News & Events

Molecular Imaging Diseases with Colored and Dark Materials for Theranostic of Diseases

Update time:Nov 28, 2016

Speaker:Dr.Zhen Cheng,Stanford University

Sponsor:Prof.WANG Qiangbin

Time: 2:00p.m.Thursday,December 1st

Place:A718,SINANO

Abstract:A variety of molecular platforms including small molecules, peptides, aptamers and nanoparticles have been explored for molecular imaging of diseases. Melanin is a natural dark pigment that can be found in most organisms, and it has been extensively studied as a biomarker for melanotic melanoma. Molecular probes that can bind to melanin or are involved in the melanin biosynthesis pathway have been pursued for melanin targeted imaging.

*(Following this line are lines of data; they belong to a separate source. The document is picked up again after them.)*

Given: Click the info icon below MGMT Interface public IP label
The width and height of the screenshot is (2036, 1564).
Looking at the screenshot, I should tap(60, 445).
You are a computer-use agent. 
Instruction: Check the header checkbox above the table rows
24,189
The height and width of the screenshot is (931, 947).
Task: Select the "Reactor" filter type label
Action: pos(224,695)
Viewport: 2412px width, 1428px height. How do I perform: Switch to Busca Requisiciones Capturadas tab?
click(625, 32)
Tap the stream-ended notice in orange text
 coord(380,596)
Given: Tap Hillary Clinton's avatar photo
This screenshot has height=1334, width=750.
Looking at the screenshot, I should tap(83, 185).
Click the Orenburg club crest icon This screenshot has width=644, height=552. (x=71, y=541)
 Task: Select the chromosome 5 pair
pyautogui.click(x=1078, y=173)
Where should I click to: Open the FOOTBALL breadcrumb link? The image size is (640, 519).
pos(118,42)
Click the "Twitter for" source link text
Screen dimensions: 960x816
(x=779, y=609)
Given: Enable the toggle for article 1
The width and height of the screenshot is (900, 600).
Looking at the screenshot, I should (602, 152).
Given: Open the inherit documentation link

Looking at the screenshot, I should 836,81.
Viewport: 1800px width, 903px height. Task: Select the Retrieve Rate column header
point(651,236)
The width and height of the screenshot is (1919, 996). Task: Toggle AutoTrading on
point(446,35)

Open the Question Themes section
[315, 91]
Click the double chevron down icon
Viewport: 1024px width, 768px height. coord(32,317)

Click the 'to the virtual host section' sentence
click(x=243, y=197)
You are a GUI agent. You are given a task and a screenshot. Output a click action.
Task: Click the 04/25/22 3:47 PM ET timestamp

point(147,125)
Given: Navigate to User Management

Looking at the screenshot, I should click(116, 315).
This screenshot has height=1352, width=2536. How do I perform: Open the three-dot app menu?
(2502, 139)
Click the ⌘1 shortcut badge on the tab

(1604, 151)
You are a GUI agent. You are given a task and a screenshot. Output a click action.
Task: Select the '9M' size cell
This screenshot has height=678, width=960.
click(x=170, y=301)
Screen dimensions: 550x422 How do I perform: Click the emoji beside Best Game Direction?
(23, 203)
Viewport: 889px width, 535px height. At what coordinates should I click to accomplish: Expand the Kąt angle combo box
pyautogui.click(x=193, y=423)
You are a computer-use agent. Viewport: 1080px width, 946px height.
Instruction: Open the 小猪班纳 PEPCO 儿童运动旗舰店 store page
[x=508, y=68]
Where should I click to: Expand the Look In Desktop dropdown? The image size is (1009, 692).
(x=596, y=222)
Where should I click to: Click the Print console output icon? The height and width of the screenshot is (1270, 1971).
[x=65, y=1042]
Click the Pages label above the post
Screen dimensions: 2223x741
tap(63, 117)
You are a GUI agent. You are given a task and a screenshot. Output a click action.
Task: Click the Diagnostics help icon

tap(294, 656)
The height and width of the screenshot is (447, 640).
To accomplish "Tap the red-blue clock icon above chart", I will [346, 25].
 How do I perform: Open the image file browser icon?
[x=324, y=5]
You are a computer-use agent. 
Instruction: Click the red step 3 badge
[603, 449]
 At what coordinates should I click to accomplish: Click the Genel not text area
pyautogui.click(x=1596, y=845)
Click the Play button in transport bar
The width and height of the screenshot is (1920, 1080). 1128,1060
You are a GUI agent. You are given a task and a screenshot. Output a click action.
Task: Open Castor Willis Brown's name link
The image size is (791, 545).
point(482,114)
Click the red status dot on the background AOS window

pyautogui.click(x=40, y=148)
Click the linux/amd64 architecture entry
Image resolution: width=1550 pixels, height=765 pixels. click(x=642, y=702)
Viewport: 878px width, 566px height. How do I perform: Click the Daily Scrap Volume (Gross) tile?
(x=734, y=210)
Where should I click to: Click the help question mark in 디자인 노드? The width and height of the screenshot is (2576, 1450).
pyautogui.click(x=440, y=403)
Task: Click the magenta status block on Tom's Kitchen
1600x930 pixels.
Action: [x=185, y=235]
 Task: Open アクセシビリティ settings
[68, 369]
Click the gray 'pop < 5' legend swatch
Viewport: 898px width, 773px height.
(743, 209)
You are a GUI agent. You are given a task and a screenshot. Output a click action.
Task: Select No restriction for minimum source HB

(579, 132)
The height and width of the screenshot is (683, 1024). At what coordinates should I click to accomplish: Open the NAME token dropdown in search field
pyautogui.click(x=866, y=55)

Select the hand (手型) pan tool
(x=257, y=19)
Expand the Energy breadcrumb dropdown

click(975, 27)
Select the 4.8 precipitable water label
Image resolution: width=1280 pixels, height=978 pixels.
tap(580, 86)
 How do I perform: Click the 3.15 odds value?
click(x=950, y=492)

Over the past decade, we have developed clinical translatable 18F, 99mTc labeled benzamide analogs for melanin targeted PET and SPECT imaging. Furthermore, because of its’ strong chelation ability of metal ions and light absorption property, melanin can serve as an excellent target for multimodality imaging of diseases including PET, MRI and photoacoustic imaging (PAI). Tyrosinase, the key enzyme regulating melanin production, was thus explored as a novel reporter gene for PET/MRI/PAI trimodality imaging. Importantly, melanin nanoparticles have also been developed and used as new nanoplatforms for multimodality imaging and theranostics. Lastly, besides melanin, several other colored and dark materials including inorganic tripod-gold nanoparticles, quantum dots, and perylene-3,4,9,10-tetracarboxylic diiimide-based near-infrared-absorptive organic nanoparticles, and NIR-II dyes have been studied as new multimodal nanoplatforms for biomedical applications.